According to claims data from New York City-based Travelers Cos., on average there are 24% more crime-related claims on Halloween than any other day of the year. Of those claims, 19% are related to vandalism and “malicious mischief,” 21% are off-premise theft (personal items left in a vehicle) and 60% are on-premise thefts.
There are precautions homeowners can take to prevent having a claim this Halloween:
1. Watch out for trick-or-treaters
Be cautious while driving, as trick-or-treaters populate the streets at night. It’s important to avoid distractions and drive at a safe pace, especially while in populated neighborhoods with people out and about.
2. Stay alert when trick-or-treating
Like drivers, it’s important to stay alert when walking from house to house with trick-or-treaters. Encourage talk with children about the importance of looking both ways before crossing the street. Trick-or-treaters should also carry a flashlight, wear reflective clothing if possible and avoid approaching homes that are dark.
3. Don’t make your home welcoming to thieves
To help prevent theft, homeowners shouldn’t let homes appear unoccupied. Homeowners should leave the lights and/or TV on in the home and give the impression that someone is there. Another tip is to let neighbors who may be home know that you will be away, asking them to keep an eye on the place. Homeowners should also avoid leaving spare keys anywhere outside the home.
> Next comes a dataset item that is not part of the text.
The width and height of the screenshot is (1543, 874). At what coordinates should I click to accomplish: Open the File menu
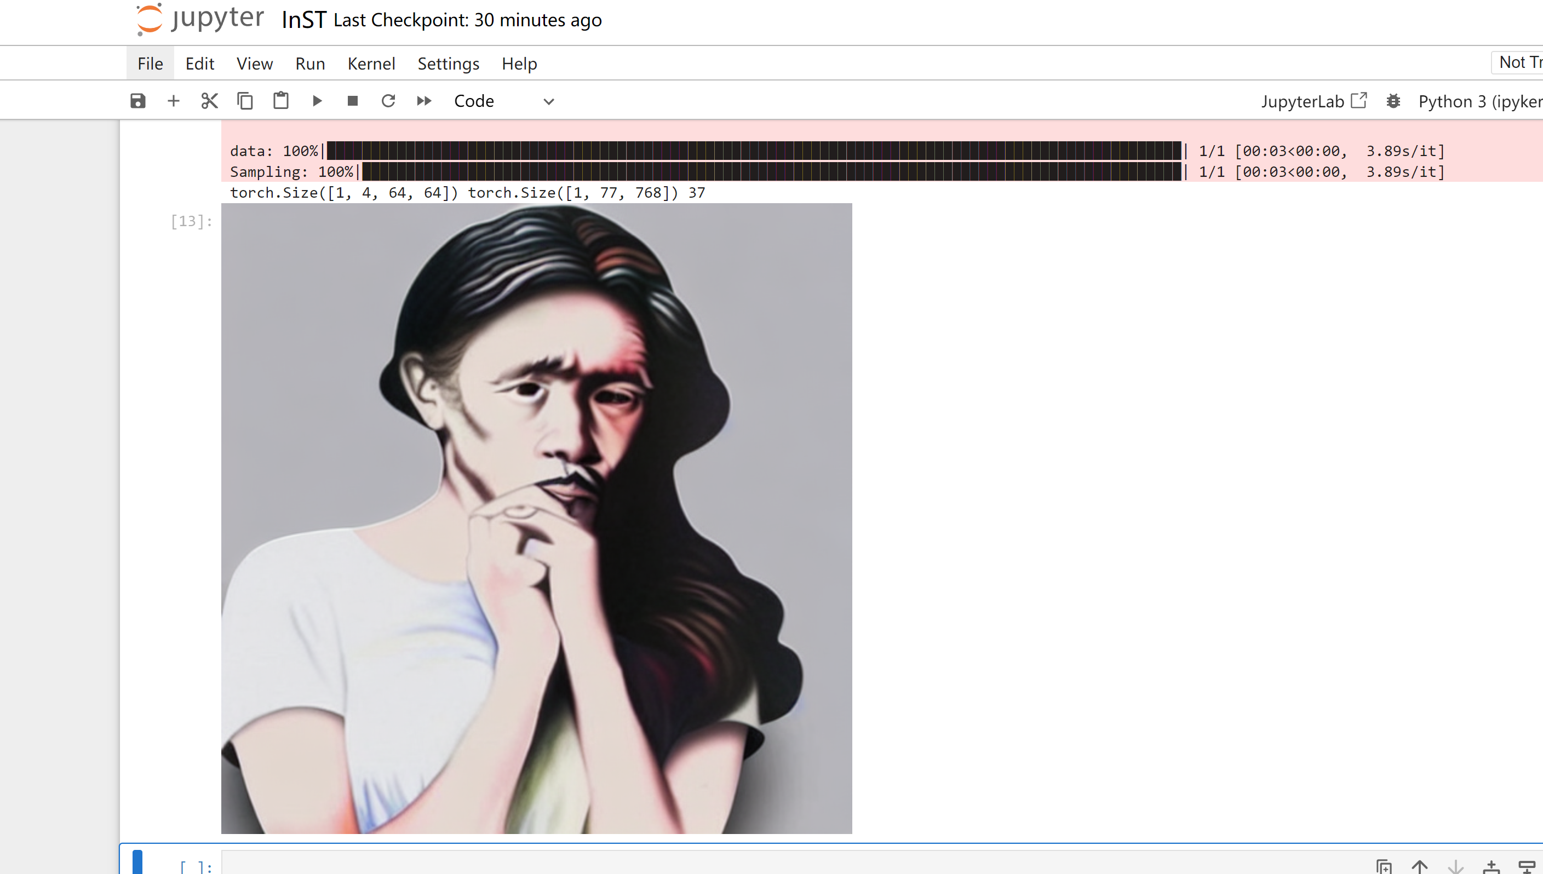[150, 64]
4. Check your coverage and be prepared
In the event that there is a theft, encourage homeowners to be prepared. Homeowners should make sure they have the right type and amount of insurance coverage. Creating a home inventory can speed up the claim process.
5. Avoid fire hazards
Pumpkin carving might be a tradition, but using candles can be a major fire hazard. When it comes to decorating, use lights and other electrical decorations that have been tested for safety. Look for a certification mark from UL, CSA, ETL or another nationally recognized laboratory. Never staple, nail or fasten electrical wires or extension cords and plug all outdoor lights and decorations into ground-fault circuit interrupters to help reduce the risk of electric shock.
6. Consider property risks
Homeowners should check the outside of their home to identify and minimize potential dangers, especially those difficult to see after dark. For example, check to make sure your temporary extension cords are secured to avoid becoming a tripping hazard and walking surfaces are even, clear of debris and well lit.
7. Don’t let your haunted house come back to haunt you
Charging for admission for a haunted house can be considered a business activity. Consult with your agent or insurance company representative to ensure they have the proper insurance coverage.